Ways to Improve Insights into Clindamycin Pharmacology and Pharmacokinetics Tailored to Practice
Round 1
Reviewer 1 Report
Laura Armengol Álvarez et al described the review manuscript 'Ways to Improve Insights into Clindamycin Pharmacology and Pharmacokinetics Tailored to Practice'. This review comprises the pharmacology and pharmacokinetics of Clindamycin in special populations, drug-drug interactions, drug-disease interactions, clinical practice and efficacy and safety and adverse event profiles.
This manuscript lacks the figure or table summarizing the content of the manuscript for easy understanding to the scientific community.
It would be useful for readers if the authors provide tables or figures related to each section of the manuscript. (special populations, drug-drug interactions, drug-disease interactions, clinical practice and efficacy and safety and adverse event profiles).
Author Response
Thank you for your useful comments and suggestions. Upon them, a summary figure (Figure 1) has been designed and added for easier understanding. Moreover, three tables (Table 4, 5 and 7) for ‘special populations’, ‘drug-drug interactions’ and ‘clinical efficacy’ sections have been inserted, as considered convenient for the readership.
Reviewer 2 Report
- I recommend specifying the type of the review in the title, including the term narrative review or overview or update
- I recommend reorganizing the review in logical sections. Introduction is too long.
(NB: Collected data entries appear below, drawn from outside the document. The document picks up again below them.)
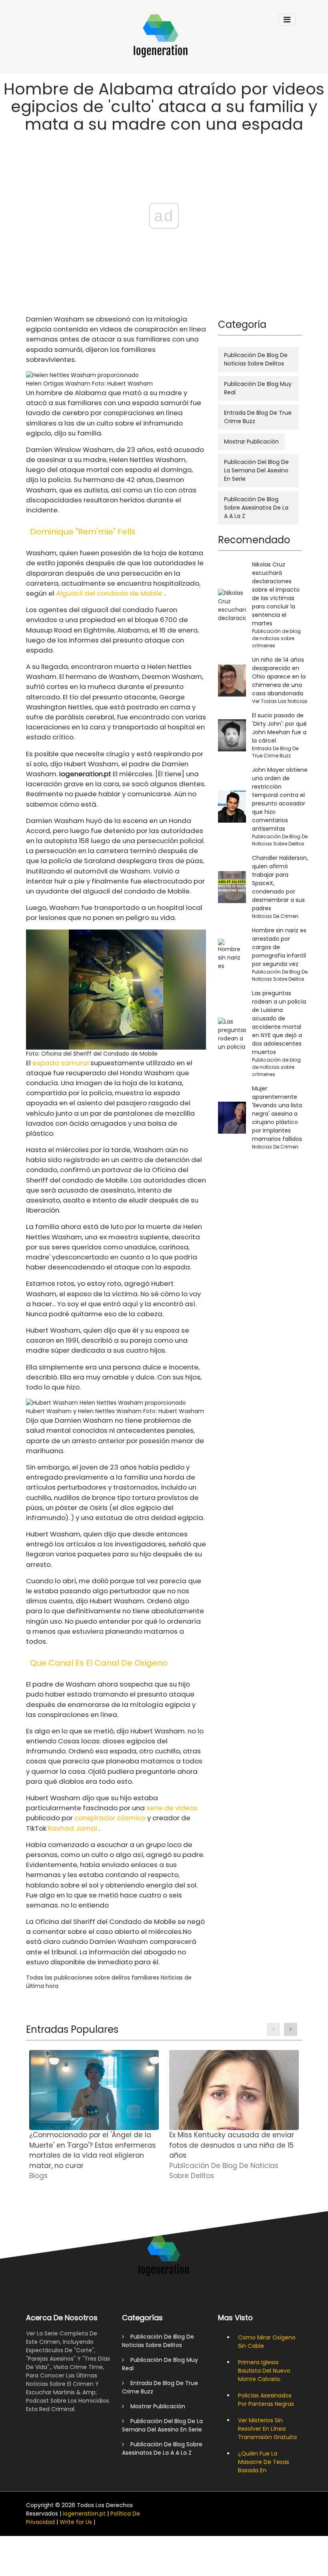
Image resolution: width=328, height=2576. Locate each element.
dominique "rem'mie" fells (83, 531)
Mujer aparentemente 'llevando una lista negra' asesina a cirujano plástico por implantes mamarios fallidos (277, 1113)
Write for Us (76, 2522)
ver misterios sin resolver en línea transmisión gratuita (267, 2428)
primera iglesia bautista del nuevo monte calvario (264, 2370)
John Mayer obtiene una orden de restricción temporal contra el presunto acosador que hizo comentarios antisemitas (280, 799)
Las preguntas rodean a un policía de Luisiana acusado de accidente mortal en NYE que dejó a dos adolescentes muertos (279, 1022)
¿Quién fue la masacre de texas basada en (263, 2462)
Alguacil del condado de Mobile (109, 593)
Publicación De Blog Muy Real (258, 388)
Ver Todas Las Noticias (280, 701)
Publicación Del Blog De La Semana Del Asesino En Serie (256, 470)
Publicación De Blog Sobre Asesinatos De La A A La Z (256, 507)
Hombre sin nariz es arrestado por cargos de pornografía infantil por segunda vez (279, 947)
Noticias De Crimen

Explain the rationale for the review in the context of what is already known and provide an explicit statement of questions being addressed. The aim of the review should be defined in the introduction. The pharmacological and pharmacokinetic data could represent a separate section.
- Lines 551-554: “In the following subsections we will assess the magnitude of changes in PK/PD parameters that occur during DDI between our victim drugs (CLI and its active metabolites) and specific potent perpetrators (CYP3A4-inhibitors and inducers) to determine if the expected or observed interactions are clinically significant.” Unfortunately, preclinical, and clinical data concerning DDI between CLI and CYP3A4-inhibitors or flucloxacillin are lacking, so the magnitude of changes in PK/PD parameters cannot be assessed. It is only possible to say that DDI are possible.
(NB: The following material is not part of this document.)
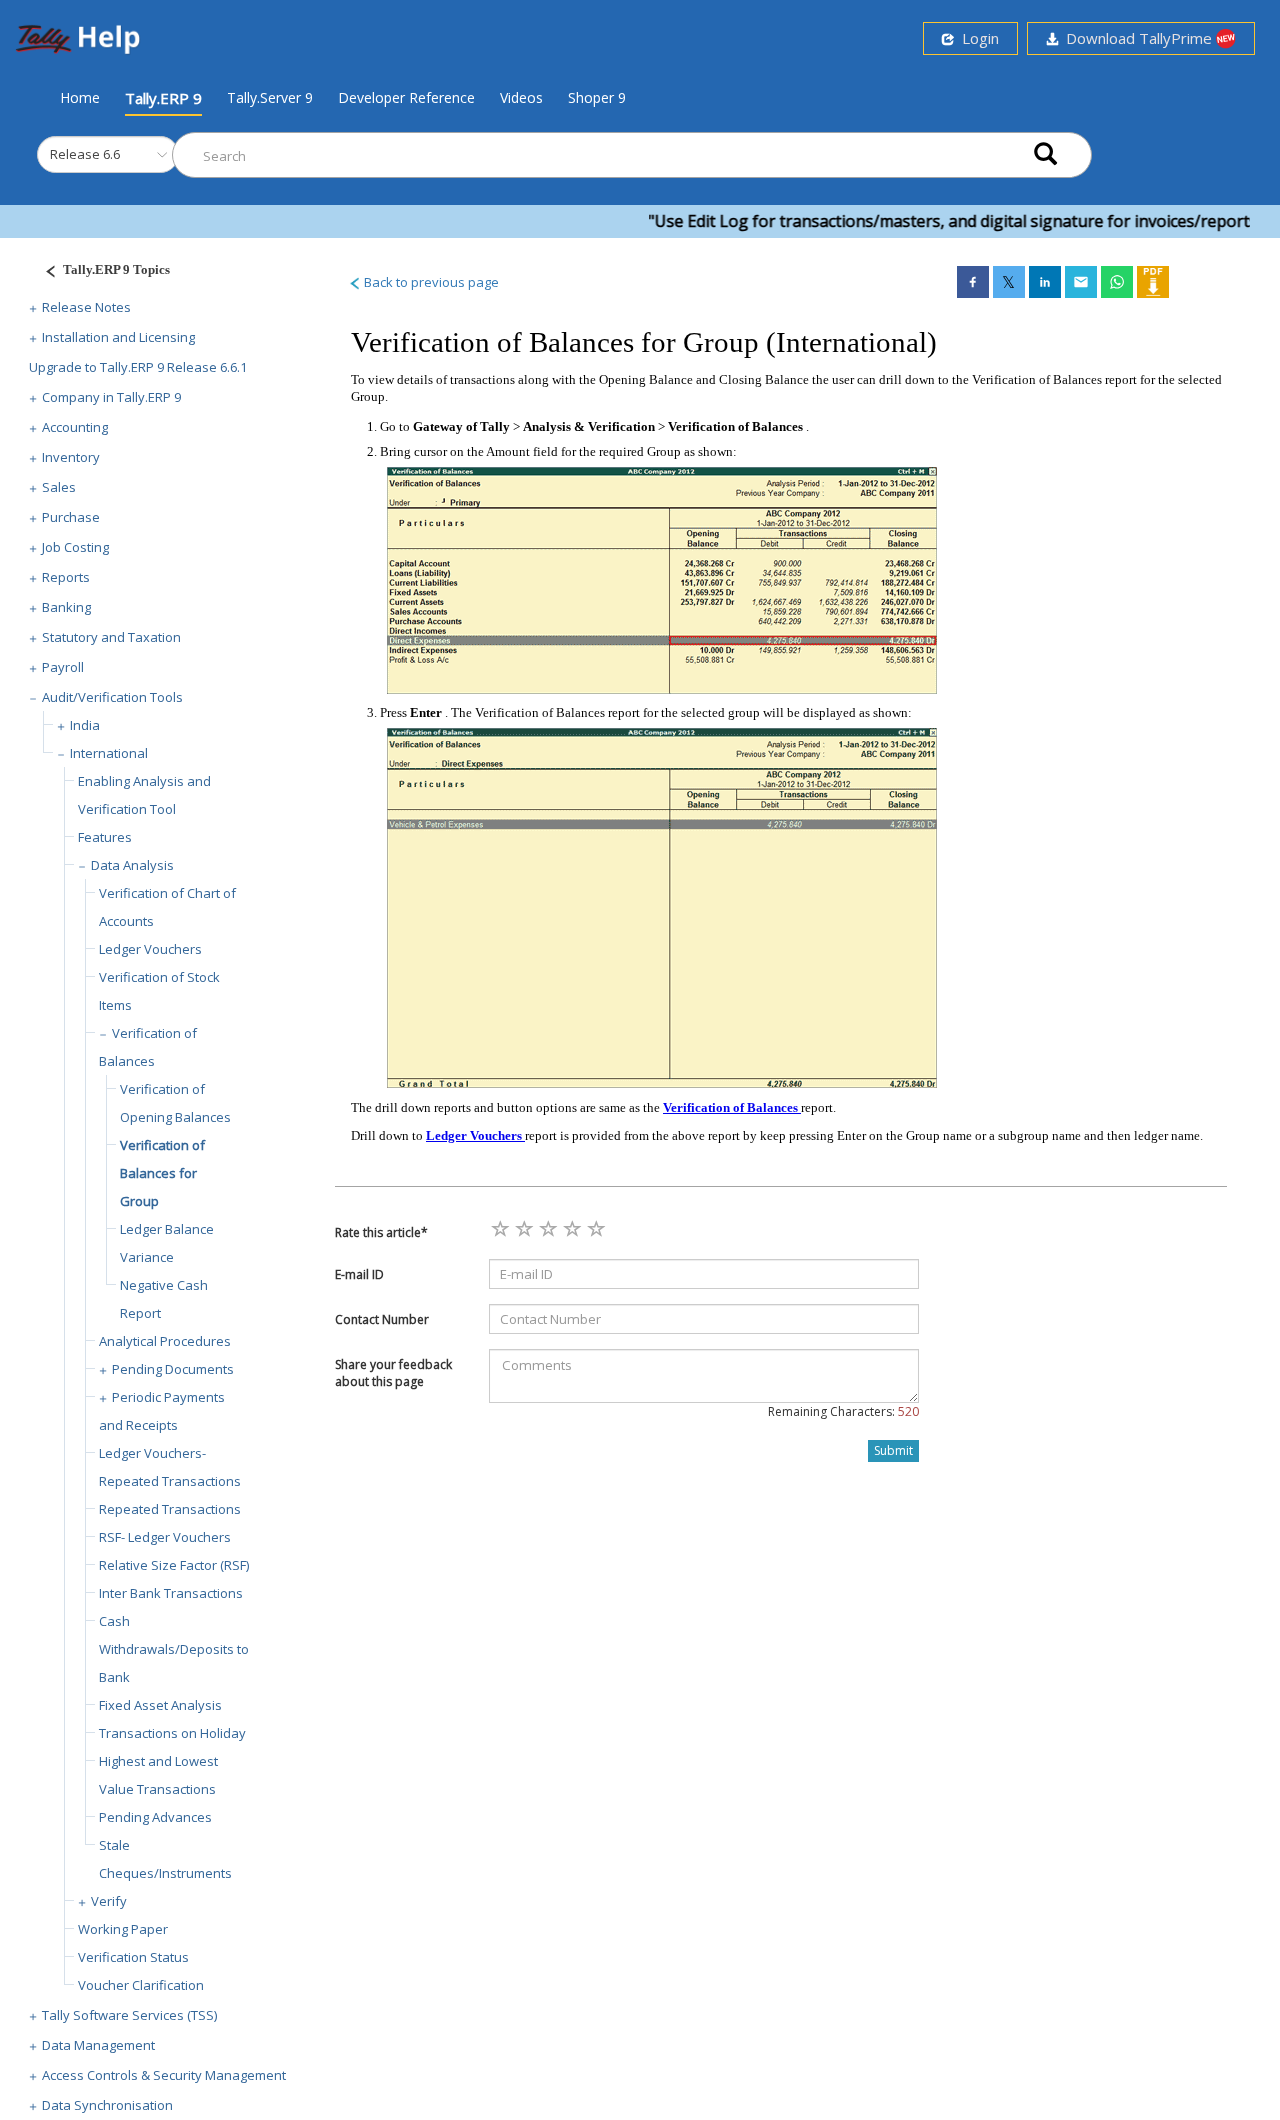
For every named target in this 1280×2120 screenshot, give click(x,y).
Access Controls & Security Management (164, 2075)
- Lines 681-704: The major disadvantage of clindamycin is its propensity to cause antibiotic-associated diarrhea, including Clostridium difficile colitis. Unfortunately, this aspect is superficially addressed. Make sure you present a critical discussion, not just a short descriptive summary of the topic.
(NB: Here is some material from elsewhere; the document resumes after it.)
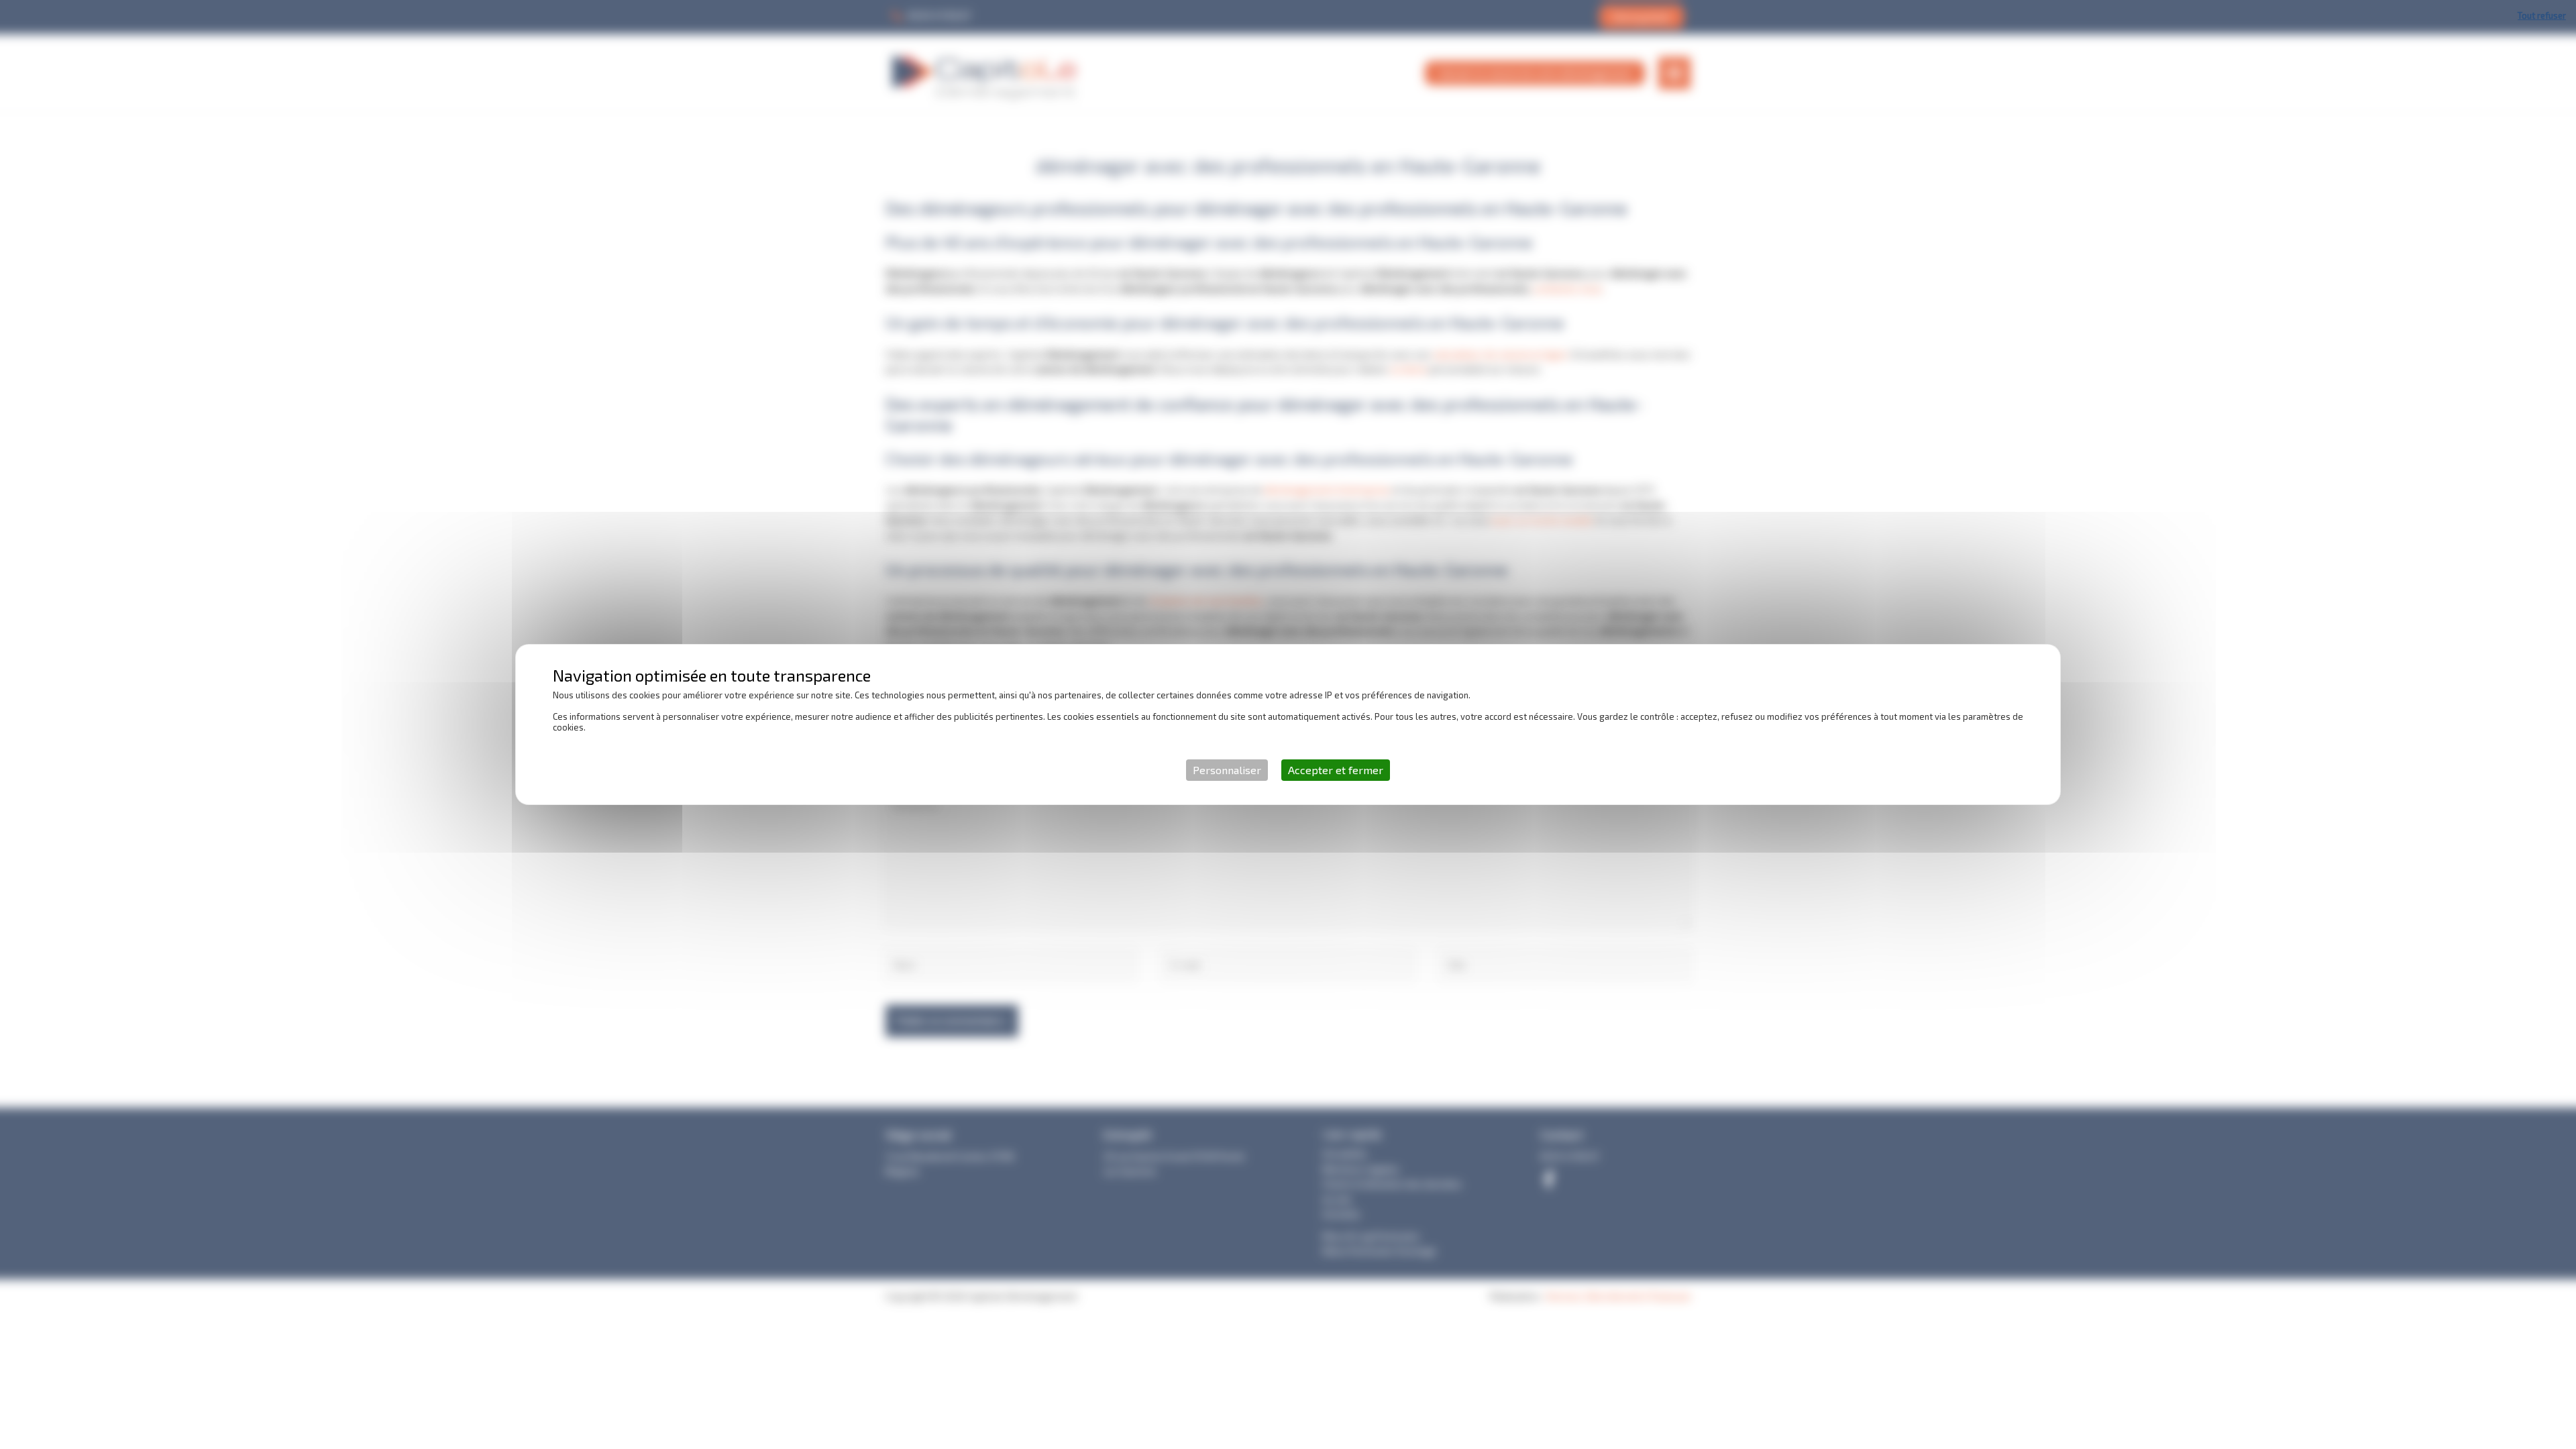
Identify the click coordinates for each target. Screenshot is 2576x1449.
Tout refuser (2542, 15)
- The discussion section suggests the need for additional studies for clindamycin, but this section requires further work to clarify what is recommended to the reader.
- Please check reference style.
Author Response
Thank you for your useful comments and suggestions. Please find in the attachment a PDF with the answers.
Author Response File: Author Response.pdf
Reviewer 3 Report
Suggestions: An addition of a table illustrating the Pharmacokinetics (PK) in Special patient populations (SPP) for Section 1.3. maybe great in addressing the various challenging issues given the number of variants and unknowns. The table helps a lot in summarizing the lengthy description. This may also serve as a ground format for future expansion/additions to include cancer and COVID-19 patients.
Aside from that, it is applicable and useful for the research community where Chinese medicine is used in integration with western medicine, especially in the area of PK drug-drug interaction (DDI).
Author Response
Thank you for the useful comments and suggestions. Upon them, three tables (Table 4, 5 and 7) for ‘special populations’, ‘drug-drug interactions’ and ‘clinical efficacy’ sections have been inserted, as considered convenient for the readership. Moreover, a comment on the consideration for other special populations like cancer or COVID-19 patients has been inserted in the section regarding ‘special patient populations’. Some lines on the further extension/applicability of the drug-drug interactions discussed to food-drug or health products (like e.g., Chinese medicine) have also been included.
Round 2
Reviewer 2 Report
Thank you for responding to the comments.